:: Text block ::
-- Begin --
# My first Clousers



## GWally (May 16, 2009)

Been digging through old posts and this is what I came up with from some recommendations. Hoping there is a Mahi or 2 out there or some other fun fighting good eatin critter who will want to chow down on one of these. They're on 3/0 811S's. Had to scrounge through some leftover thread from my dad's stuff. Guess I need to run down some mono?
Sure glad Bob had a video or I'd never have gotten there much less learned how to use a whip finisher.


----------



## Patriot (Jun 4, 2009)

Those will work!!!! Good job. :thumbup:


----------



## Chris V (Oct 18, 2007)

They should do fine. I also strongly recommend tying some in 1/0, #2 and #4.


----------



## River Hooligans (Dec 26, 2012)

Nice man, those look really good. The beauty with those flies is that they will work anywhere and for almost any game fish. I would recommend using a little less deer hair, the sparser the better. Nice work, tight lines...


----------



## GWally (May 16, 2009)

Thanks, appreciate the feedback. Nice to have something else to "mess" with waiting for it to warm up so I can hopefully get that boat done for the spring. Been missing that blue water for more years than I like to countl


----------



## Patriot (Jun 4, 2009)

Another tip..... if you are going to add any flash, make sure you tie it in over your bucktail. The bucktail will keep it from fouling the hook. Clousers were designed to be small, but nothing wrong with adapting pattern to larger species. 

If you want to go bigger, try streamer, tarpon bunny and pike patterns.


----------



## timeflies (Oct 3, 2007)
-- End --
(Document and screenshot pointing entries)
-- Begin --
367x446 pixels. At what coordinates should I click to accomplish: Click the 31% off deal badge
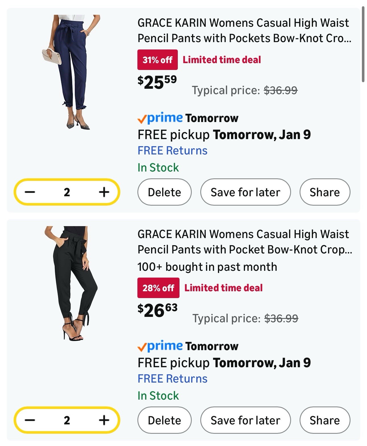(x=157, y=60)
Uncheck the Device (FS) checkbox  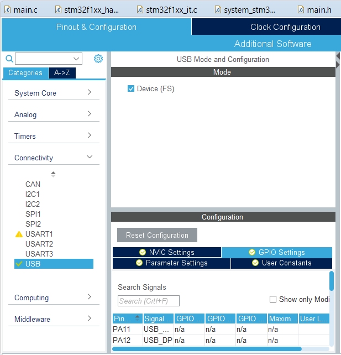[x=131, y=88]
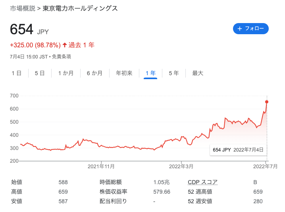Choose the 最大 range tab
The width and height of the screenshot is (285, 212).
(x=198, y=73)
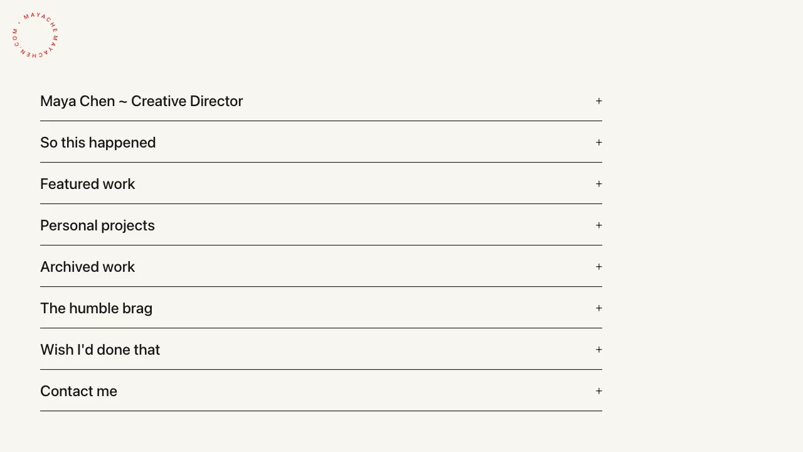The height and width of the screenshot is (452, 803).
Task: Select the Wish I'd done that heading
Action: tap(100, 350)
-- End --
:: Requests ::
- a) In the Clouser fly thread, which other hook sizes does Chris V recommend tying?
- b) In the Clouser fly thread, rewrite the passage that opens with "Nice man, those" and closes with "work, tight lines...", changing "deer hair" to "bucktail".
- c) Write the next part of the Clouser fly thread, picking up where it stops.
None of the data above is needed for these tasks.

:: Answers below ::
- a) 1/0, #2 and #4.

- b)
Nice man, those look really good. The beauty with those flies is that they will work anywhere and for almost any game fish. I would recommend using a little less bucktail, the sparser the better. Nice work, tight lines...

- c)
Those are perfect. People get too liberal with the clouser because it is easy, but Bob Clouser designed it the way he did for a reason. Good job. Thanks for keeping that chit on the real yo.


----------



## flydoc (Dec 14, 2012)

Chart/wht will catch anything that swims.. Go to for me.. Well done


----------



## DAWGONIT (Jan 16, 2009)

those look like a great addition to any arsenal!


----------



## GWally (May 16, 2009)

Thanks for the feedback.
I'm hoping to run across some Chicken Dolphin when I do get out there and from there, learn as I go. The Searay won't be the greatest platform but, I'll have a clear foredeck and will learn as I go. Just did some "practice" casting in the yard and looks like if I clear the port side and raise the rigger, 3/4 or sidearm casts might work. May try a dry run at the house. I removed all the railing up front so the foredeck is probably not the best place to fish from until I can find a suitable rail. They angled the deck at the edges so it limits which rails will work and made it a pain to fit the 4 additional rod holders.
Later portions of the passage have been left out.